Not every headache is the consequence of sinus and nasal passage problems. For example, many patients visit an ear, nose, and throat specialist to seek treatment for a sinus headache and learn they actually have a migraine or tension headache. The confusion is common, a migraine can cause irritation of the trigeminal or fifth cranial nerve (with branches in the forehead, cheeks and jaw). This may produce pain at the lower-end branches of the nerve, in or near the sinus cavity.

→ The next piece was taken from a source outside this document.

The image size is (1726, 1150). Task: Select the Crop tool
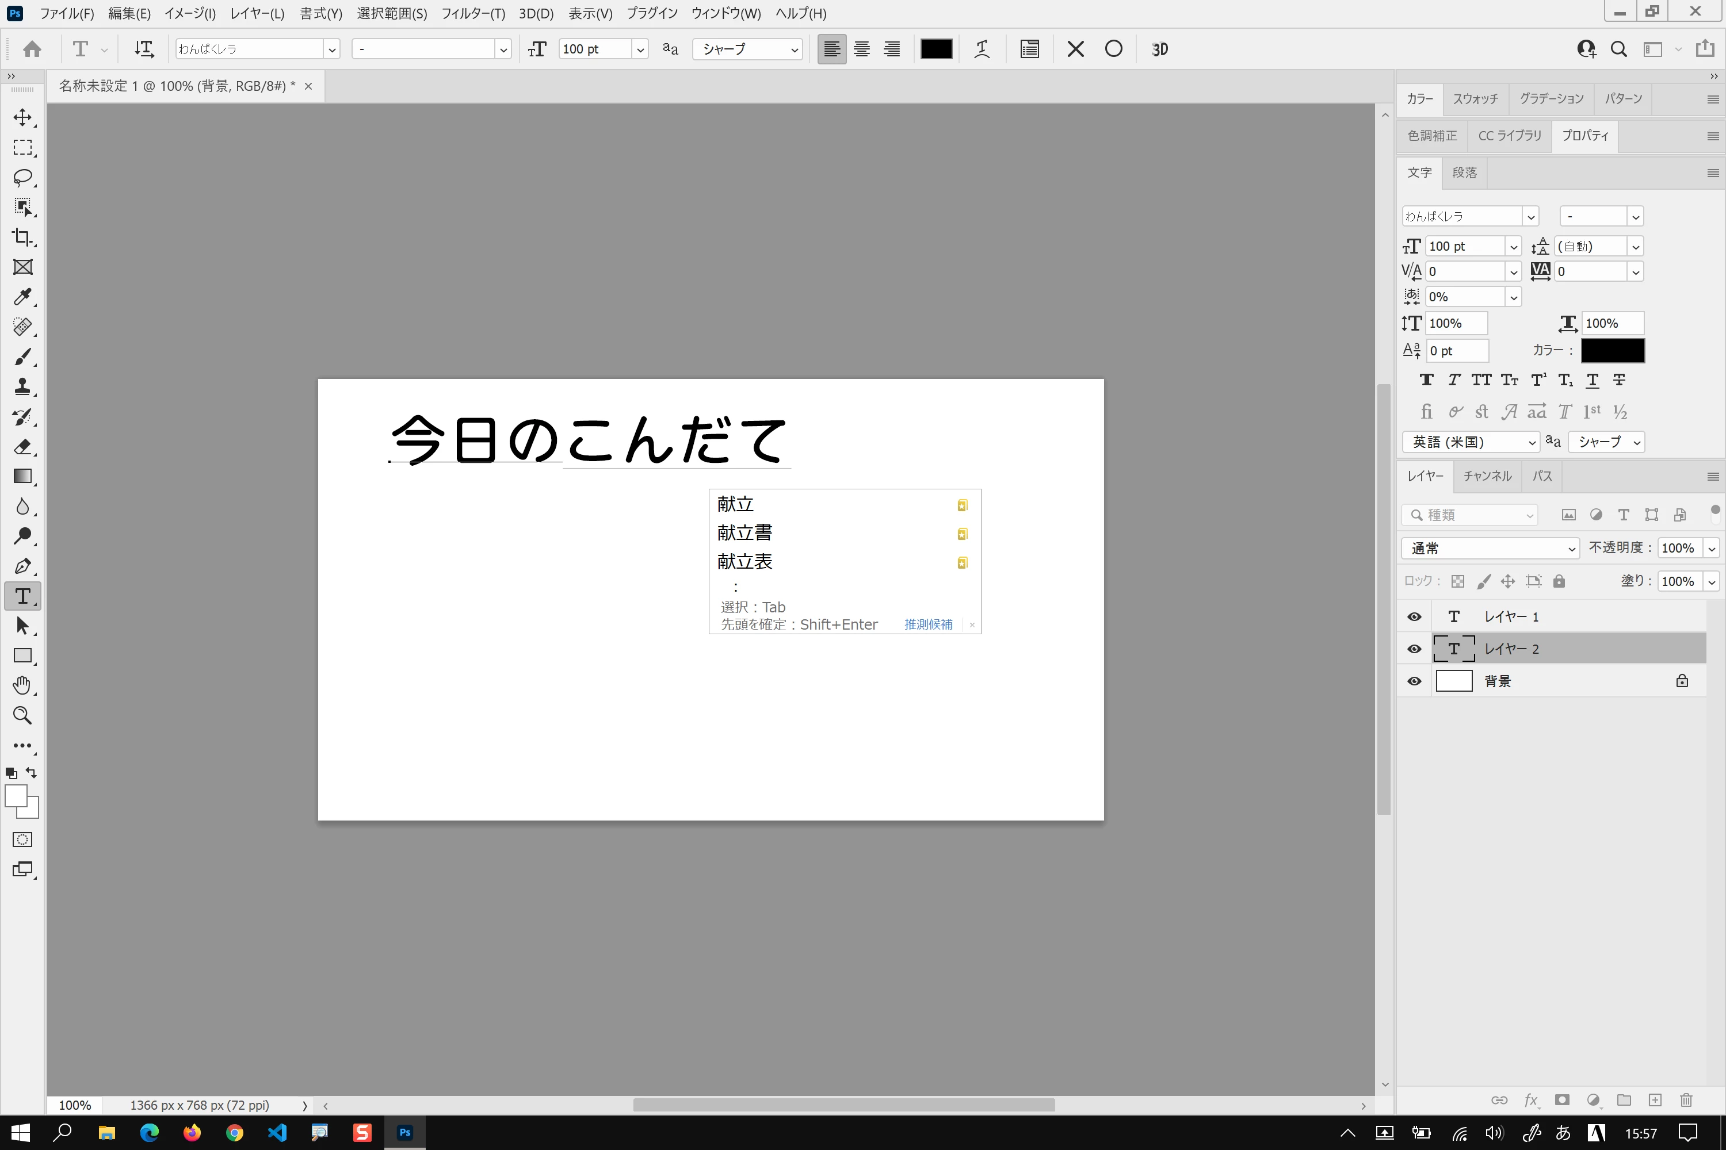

Treatment. Sinus headaches are associated with a swelling of the membranes lining the sinuses (spaces adjacent to the nasal passages). Pain occurs in the affected region—the result of air, pus, and mucus being trapped within the obstructed sinuses. The discomfort often occurs under the eye and in the upper teeth (disguised as a headache or toothache). Sinus headaches tend to worsen as you bend forward or lie down. The key to relieving the symptoms is to reduce sinus swelling and inflammation and facilitate mucous drainage from the sinuses.

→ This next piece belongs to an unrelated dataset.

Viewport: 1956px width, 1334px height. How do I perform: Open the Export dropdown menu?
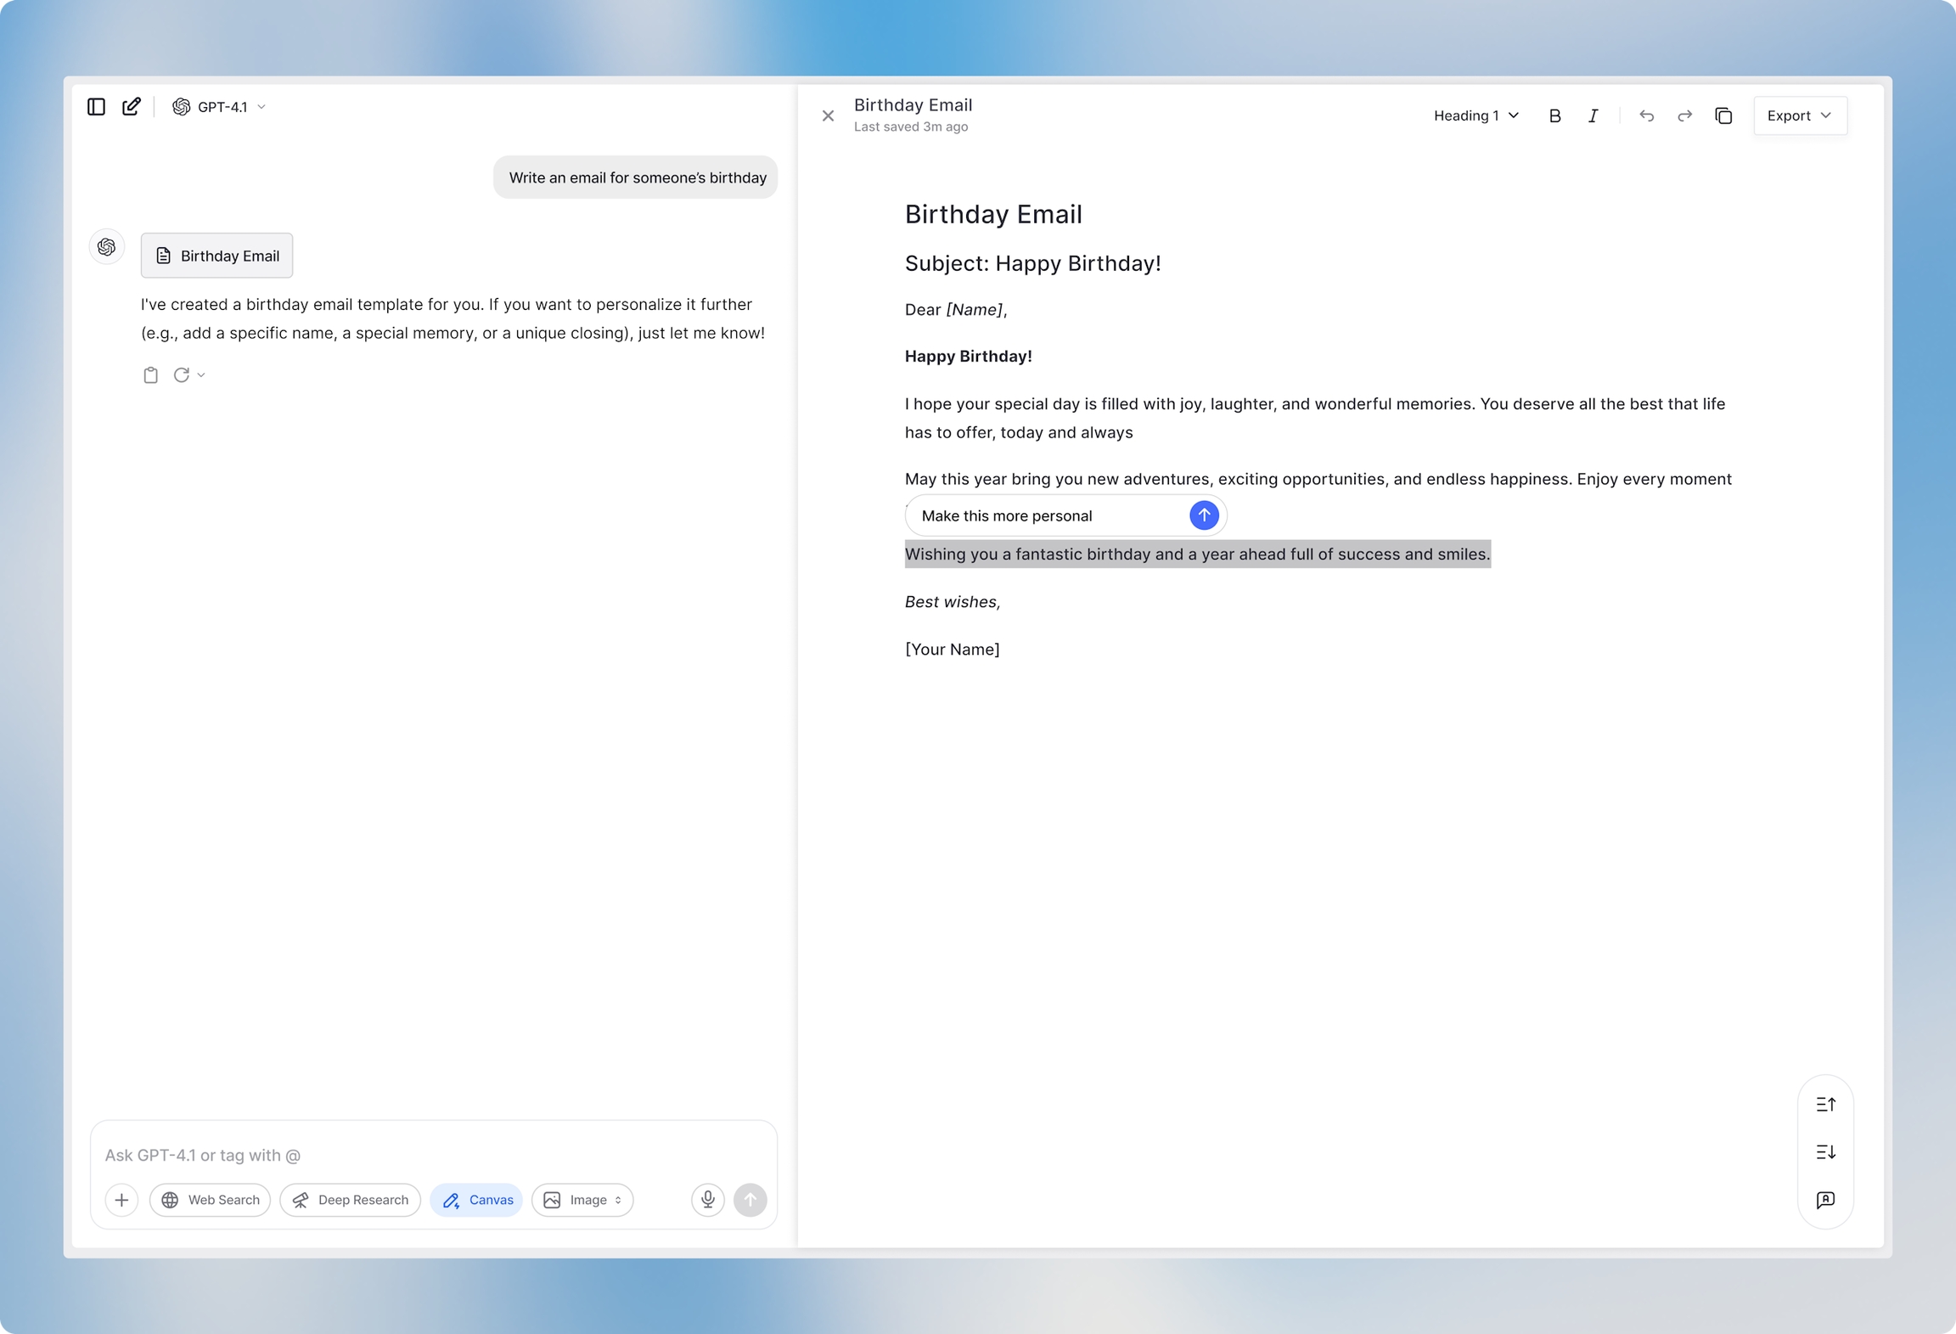click(x=1799, y=116)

There are several at-home steps that help prevent sinus headache or alleviate its pain. They include:

  • Breathe moist air. Relief for a sinus headache can be achieved by humidifying the dry air environment. This can be done by using a steam vaporizer or cool-mist humidifier, steam from a basin of hot water, or steam from a hot shower.
  • Alternate hot and cold compresses. Place a hot compress across your sinuses for three minutes, and then a cold compress for 30 seconds. Repeat this procedure three times per treatment, two to six times a day.
  • Nasal irrigation. Some believe that when nasal irrigation or rinse is performed, mucus, allergy creating particles and irritants such as pollens, dust particles, pollutants and bacteria are washed away, reducing the inflammation of the mucous membrane. Normal mucosa will fight infections and allergies better and will reduce the symptoms. Nasal irrigation helps shrink the sinus membranes and thus increases drainage. There are several over-the-counter nasal rinse products available. Consult your ear, nose, and throat specialist for directions on making a home nasal rinse or irrigation solution.
  • Over-the-counter medications. Some over-the-counter (OTC) drugs are highly effective in reducing sinus headache pain. The primary ingredient in most OTC pain relievers is aspirin, acetaminophen, ibuprofen, naproxen, or a combination of them. The best way to choose a pain reliever is by determining which of these ingredients works best for you.
  • Decongestants. Sinus pressure headaches caused by allergies are usually treated with decongestants and antihistamines. In difficult cases, nasal steroid sprays may be recommended.
  • Alternative medicine. Chinese herbalists use Magnolia Flower as a remedy for clogged sinus and nasal passages. In conjunction with other herbs, such as angelica, mint, and chrysanthemum, it is often recommended for upper respiratory tract infections and sinus headaches, although its effectiveness for these problems has not been scientifically confirmed.

If none of these preventative measures or treatments is effective, a visit to an ear, nose, and throat specialist may be warranted. During the examination, a CT scan of the sinuses may be ordered to determine the extent of blockage caused by chronic sinusitis. If no chronic sinusitis were found, treatment might then include allergy testing and desensitization (allergy shots). Acute sinusitis is treated with antibiotics and decongestants. If antibiotics fail to relieve the chronic sinusitis and accompanying headaches, endoscopic or image-guided surgery may be the recommended treatment.